La Ville a ordonné au syndicat de les retirer immédiatement, car elles enfreignent selon elle ses règlements, qui interdisent tout «affichage de nature politique ou partisane hors période électorale». La période électorale va s'échelonner du 30 août au 1er octobre prochains. Québec a menacé d'imposer au syndicat des amendes de 2000$ par jour par pancarte.

Or, selon les avocats du syndicat, «les positions (de la Ville) dans cette affaire constituent une atteinte grave à la liberté d'expression garantie par les chartes», peut-on lire dans la mise en demeure envoyée par l'avocat de la coalition.
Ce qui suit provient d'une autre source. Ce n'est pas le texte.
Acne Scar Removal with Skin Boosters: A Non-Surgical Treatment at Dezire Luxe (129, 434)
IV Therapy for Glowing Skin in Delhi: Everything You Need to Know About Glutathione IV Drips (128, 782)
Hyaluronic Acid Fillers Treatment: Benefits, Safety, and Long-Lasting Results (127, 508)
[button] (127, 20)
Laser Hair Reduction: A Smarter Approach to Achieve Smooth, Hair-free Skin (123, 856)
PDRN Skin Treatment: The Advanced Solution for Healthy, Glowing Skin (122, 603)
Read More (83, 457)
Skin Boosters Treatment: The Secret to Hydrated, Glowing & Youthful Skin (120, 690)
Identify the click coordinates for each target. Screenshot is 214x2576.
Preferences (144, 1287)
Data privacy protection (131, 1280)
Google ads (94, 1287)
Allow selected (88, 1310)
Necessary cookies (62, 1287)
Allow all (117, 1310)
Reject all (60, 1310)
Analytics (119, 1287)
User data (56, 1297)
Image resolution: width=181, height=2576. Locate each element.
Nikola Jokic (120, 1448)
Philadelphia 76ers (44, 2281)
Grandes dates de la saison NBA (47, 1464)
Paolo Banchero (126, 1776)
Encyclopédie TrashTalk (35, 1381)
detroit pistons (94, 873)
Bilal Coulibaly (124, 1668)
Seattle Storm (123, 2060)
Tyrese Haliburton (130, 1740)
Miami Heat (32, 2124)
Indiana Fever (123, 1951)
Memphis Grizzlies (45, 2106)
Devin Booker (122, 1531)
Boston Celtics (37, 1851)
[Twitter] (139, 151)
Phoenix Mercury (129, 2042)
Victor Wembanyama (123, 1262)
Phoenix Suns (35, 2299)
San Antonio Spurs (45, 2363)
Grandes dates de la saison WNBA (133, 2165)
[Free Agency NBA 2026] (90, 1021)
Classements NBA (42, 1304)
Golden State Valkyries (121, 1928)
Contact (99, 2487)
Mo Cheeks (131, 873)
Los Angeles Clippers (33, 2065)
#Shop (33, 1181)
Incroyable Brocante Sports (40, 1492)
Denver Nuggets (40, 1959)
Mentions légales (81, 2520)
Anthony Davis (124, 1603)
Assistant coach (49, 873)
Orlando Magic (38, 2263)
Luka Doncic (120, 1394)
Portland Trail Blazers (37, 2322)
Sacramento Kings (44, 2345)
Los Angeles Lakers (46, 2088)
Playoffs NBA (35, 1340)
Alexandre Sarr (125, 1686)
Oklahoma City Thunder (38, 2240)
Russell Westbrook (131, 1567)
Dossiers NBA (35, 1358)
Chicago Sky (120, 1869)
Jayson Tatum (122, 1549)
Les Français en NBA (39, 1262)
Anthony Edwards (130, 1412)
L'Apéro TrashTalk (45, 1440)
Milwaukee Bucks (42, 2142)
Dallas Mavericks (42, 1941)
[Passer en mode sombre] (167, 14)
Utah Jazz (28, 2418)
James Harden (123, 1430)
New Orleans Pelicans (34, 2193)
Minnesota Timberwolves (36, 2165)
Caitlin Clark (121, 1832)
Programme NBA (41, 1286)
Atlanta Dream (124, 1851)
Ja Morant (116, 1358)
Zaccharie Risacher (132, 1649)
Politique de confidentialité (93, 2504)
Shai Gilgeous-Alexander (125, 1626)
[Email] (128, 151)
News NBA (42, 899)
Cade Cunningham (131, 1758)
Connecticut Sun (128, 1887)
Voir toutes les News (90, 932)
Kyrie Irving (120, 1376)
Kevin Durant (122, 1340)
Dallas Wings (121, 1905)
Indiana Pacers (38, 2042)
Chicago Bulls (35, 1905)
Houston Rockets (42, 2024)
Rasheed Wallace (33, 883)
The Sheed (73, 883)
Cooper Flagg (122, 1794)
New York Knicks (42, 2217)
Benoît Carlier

« Dans les circonstances toute tentative de la part de la Ville de Québec de retirer ces enseignes ou de les endommager entraînera immédiatement des poursuiteS judiciaires », peut-on lire plus loin dans le document.

À midi lundi, la Ville a annoncé qu'elle maintenait sa position. «La Ville de Québec annonce que considérant le maintien de l'affichage illégal par la coalition syndicale, elle procédera dès aujourd'hui au retrait des pancartes installées afin de faire cesser l'infraction, et ce aux frais des contrevenants», a expliqué le porte-parole de la Ville, David O'Brien.

Les affiches installées dans quatre circonscriptions du Québec par une coalition de syndicats s'en prennent à la CAQ et au PLQ, les accusant d'être du pareil au même. «Libécaquiste, Caquibéral», peut-on y lire.